[EXERCISE DIRECTIONS]: Only the lines from the beginning of the data below through the line containing "Palaute (32, 2228)" belong in the response, each copied exactly.

Saved entries:
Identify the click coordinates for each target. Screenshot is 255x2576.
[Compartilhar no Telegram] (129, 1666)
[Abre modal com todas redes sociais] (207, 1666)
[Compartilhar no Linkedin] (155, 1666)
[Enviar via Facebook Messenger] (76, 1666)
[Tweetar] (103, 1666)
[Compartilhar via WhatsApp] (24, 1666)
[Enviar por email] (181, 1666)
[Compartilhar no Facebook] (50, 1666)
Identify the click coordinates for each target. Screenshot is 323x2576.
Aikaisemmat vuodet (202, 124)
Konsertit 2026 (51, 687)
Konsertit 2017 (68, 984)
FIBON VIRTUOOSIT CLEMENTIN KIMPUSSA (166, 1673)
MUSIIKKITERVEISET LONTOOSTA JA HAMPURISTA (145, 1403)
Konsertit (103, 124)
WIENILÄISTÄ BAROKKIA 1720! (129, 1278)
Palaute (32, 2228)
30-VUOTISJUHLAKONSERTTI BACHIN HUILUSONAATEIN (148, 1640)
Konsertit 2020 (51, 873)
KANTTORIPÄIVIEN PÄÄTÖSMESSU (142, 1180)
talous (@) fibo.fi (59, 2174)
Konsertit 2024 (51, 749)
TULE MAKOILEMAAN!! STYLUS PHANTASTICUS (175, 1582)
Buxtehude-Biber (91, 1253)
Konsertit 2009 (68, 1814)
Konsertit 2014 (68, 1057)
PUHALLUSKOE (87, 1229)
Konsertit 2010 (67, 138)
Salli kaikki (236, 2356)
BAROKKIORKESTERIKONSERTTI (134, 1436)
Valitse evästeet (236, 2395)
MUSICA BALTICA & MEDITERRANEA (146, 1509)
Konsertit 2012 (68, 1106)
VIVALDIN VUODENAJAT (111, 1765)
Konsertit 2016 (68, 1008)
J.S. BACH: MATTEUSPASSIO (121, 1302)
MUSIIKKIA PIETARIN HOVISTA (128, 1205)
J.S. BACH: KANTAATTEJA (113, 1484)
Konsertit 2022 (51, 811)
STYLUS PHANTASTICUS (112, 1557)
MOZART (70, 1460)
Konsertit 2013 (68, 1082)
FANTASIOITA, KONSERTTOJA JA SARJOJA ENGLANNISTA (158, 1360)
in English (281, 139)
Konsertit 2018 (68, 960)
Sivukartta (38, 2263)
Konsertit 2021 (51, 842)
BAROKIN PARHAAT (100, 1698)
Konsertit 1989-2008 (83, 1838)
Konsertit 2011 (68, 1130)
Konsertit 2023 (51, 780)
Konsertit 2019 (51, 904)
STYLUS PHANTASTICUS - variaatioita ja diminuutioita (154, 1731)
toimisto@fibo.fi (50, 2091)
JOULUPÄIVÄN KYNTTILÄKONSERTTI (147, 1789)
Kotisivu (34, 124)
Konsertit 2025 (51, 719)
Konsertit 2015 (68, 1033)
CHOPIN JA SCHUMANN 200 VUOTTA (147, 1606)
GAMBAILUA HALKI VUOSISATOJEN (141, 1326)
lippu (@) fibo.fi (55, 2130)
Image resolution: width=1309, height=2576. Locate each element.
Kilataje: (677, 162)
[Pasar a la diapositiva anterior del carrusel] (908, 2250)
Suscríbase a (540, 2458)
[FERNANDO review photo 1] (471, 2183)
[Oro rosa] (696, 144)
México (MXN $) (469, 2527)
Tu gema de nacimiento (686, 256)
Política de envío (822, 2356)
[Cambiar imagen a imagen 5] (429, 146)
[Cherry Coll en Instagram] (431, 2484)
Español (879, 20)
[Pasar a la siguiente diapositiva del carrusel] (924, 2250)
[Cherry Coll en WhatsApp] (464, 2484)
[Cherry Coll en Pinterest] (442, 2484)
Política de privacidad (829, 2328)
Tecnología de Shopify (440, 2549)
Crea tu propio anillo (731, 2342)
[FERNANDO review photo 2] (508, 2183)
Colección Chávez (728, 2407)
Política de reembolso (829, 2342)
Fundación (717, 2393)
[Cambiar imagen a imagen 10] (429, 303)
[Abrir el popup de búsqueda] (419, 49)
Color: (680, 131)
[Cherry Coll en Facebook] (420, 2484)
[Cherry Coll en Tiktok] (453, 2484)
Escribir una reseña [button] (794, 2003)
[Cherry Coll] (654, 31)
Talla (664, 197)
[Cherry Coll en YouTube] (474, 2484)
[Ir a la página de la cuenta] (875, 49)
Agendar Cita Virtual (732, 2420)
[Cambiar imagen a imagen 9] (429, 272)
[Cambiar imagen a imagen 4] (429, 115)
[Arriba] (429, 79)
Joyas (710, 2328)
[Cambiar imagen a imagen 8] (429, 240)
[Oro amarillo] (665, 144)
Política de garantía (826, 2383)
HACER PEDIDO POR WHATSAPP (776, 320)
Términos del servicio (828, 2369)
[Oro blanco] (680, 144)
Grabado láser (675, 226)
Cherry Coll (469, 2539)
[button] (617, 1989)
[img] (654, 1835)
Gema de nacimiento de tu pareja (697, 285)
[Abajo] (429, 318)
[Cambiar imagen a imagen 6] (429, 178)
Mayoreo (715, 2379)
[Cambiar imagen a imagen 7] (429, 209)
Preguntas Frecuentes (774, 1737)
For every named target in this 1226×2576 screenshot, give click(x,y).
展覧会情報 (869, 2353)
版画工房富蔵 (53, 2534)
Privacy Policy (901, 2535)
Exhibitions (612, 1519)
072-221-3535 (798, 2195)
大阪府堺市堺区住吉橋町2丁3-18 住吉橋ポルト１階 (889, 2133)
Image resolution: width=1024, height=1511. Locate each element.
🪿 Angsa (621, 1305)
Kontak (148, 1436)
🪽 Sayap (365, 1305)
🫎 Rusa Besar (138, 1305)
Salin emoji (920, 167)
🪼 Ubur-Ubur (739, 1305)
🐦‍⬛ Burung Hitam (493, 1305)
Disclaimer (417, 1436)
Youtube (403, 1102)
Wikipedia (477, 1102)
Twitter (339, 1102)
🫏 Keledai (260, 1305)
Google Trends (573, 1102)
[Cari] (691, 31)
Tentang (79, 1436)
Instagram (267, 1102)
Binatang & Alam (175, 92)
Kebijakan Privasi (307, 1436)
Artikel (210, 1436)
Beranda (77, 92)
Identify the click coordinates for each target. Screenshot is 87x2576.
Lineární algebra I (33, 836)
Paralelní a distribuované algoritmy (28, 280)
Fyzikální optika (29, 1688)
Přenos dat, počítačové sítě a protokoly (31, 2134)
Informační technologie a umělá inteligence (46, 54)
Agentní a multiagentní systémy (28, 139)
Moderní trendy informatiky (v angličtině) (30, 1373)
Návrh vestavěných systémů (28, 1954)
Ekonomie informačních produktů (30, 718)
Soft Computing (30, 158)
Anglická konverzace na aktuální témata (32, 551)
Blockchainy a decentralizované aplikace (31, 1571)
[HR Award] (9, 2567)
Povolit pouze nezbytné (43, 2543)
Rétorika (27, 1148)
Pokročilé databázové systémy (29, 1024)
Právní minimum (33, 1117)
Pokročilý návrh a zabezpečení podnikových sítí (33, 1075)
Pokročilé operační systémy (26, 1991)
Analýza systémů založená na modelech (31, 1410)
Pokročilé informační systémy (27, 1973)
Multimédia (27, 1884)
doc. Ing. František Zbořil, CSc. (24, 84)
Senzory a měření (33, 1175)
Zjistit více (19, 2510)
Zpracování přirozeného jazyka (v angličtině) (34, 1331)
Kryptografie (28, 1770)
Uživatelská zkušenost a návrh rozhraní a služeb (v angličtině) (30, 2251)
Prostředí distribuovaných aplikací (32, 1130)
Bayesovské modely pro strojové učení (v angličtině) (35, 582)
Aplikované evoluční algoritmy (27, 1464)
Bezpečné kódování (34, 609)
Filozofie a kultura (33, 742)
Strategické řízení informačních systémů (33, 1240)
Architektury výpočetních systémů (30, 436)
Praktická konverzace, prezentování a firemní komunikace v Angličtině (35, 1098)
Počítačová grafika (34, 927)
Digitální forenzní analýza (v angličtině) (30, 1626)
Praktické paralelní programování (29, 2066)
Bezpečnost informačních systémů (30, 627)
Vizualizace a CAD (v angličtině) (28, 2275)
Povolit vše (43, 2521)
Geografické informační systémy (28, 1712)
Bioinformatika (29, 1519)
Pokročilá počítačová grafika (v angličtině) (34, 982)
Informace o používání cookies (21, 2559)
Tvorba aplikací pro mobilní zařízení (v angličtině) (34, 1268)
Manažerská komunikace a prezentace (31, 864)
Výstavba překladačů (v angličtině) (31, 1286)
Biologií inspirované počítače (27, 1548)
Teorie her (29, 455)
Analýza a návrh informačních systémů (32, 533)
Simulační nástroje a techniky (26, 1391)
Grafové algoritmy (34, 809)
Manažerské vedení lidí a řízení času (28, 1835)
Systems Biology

[SOLUTION TO THE EXERCISE]:
Identify the click coordinates for each target. Screenshot is 255x2576.
[Compartilhar no Telegram] (129, 1666)
[Abre modal com todas redes sociais] (207, 1666)
[Compartilhar no Linkedin] (155, 1666)
[Enviar via Facebook Messenger] (76, 1666)
[Tweetar] (103, 1666)
[Compartilhar via WhatsApp] (24, 1666)
[Enviar por email] (181, 1666)
[Compartilhar no Facebook] (50, 1666)
Identify the click coordinates for each target. Screenshot is 323x2576.
Aikaisemmat vuodet (202, 124)
Konsertit 2026 (51, 687)
Konsertit 2017 (68, 984)
FIBON VIRTUOOSIT CLEMENTIN KIMPUSSA (166, 1673)
MUSIIKKITERVEISET LONTOOSTA JA HAMPURISTA (145, 1403)
Konsertit (103, 124)
WIENILÄISTÄ BAROKKIA 1720! (129, 1278)
Palaute (32, 2228)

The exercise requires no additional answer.